Electric Cooperative Provides Southeastern Missouri Counties with Fiber-to-the-Home

Date: 30 Nov 2017 | posted in: MuniNetworks | 0 Facebooktwitterredditmail

Southeastern Missouri residents in three counties will soon have Fiber-to-the-home (FTTH) available through the Pemiscot-Dunklin Electric Cooperative. The new project marks yet another opportunity for rural residents and businesses to obtain high-quality connectivity from their electric service providers.

Regional Improvements

Missouri specifically has been utilizing rural cooperatives as a means to connect people to improved Broadband Internet. Barry Electric Cooperative, Co-Mo Cooperative, Callaway Electric Cooperative, Ralls County Electric Cooperative, and Sho-Me Power Electric Cooperative have all begun connecting businesses and residents to their fiber networks.

Pemiscot Dunklin Fiber will serve the residents of Dunklin, Pemiscot and New Madrid counties. The co-op has yet to announce subscription prices, but will offer video, voice, and high-speed Internet access. They plan to provide symmetrical connectivity so subscribers can be participants in the online economy, not just consumers.
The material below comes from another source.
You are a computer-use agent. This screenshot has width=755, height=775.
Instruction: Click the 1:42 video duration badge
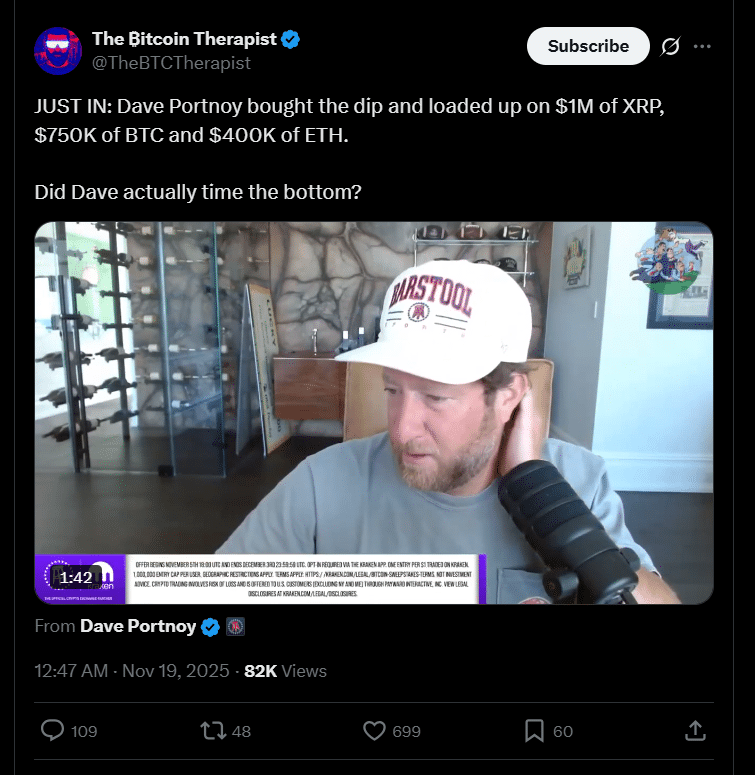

DSL connections are available to much of the area with scant cable offerings.

Cooperative Power

Electric cooperatives have provided essential services to rural and underserved areas for many years, and recently they’ve begun to offer Internet service in an effort to ensure rural communities aren’t left behind.

Pemiscot-Dunklin Co-op was organized in 1937, one year after the Rural Electrification Act. The New Deal Era legislation provided federal money for the installation of electrical distribution centers. By 1950, the cooperative had lit up around 90 percent of the region. Ever since the 1950s, the area has contended with population decline as people move to urban areas for employment. Better connectivity spurs economic development, and the cooperative likely sees this investment as both a way to serve members and to make the region more desirable to businesses.

Cooperatives are getting a second look from government and policymakers with ambitions to improve rural connectivity because these organizations are bringing the Internet access rural Americans. For decades, large ISPs have focused on urban areas or only offered the bare minimum to rural communities, but cooperatives see the value of rural FTTH investment. We dived deeper into rural fiber deployment from cooperatives in our recent policy brief, Cooperatives Fiberize Rural America: A Trusted Model For The Internet Era. As of June 2016, 87 cooperatives offer residential gigabit service (1,000 Mbps) to their members.

Rural cooperatives have decades of experience building sound infrastructure that will provide viable services to their communities. Today a number of rural telephone and electric cooperatives are experimenting with FTTH pilot programs.

On November 25th, the groundbreaking ceremony saw board members symbolically digging shovels into the ground, commencing the build-out for the three counties. System Technology Coordinator Tim Davis exclaimed, “Rural America shouldn’t be left behind,” and General Manager Jonathon Chambers added,

“The founding principle of the Co-op is service to others.”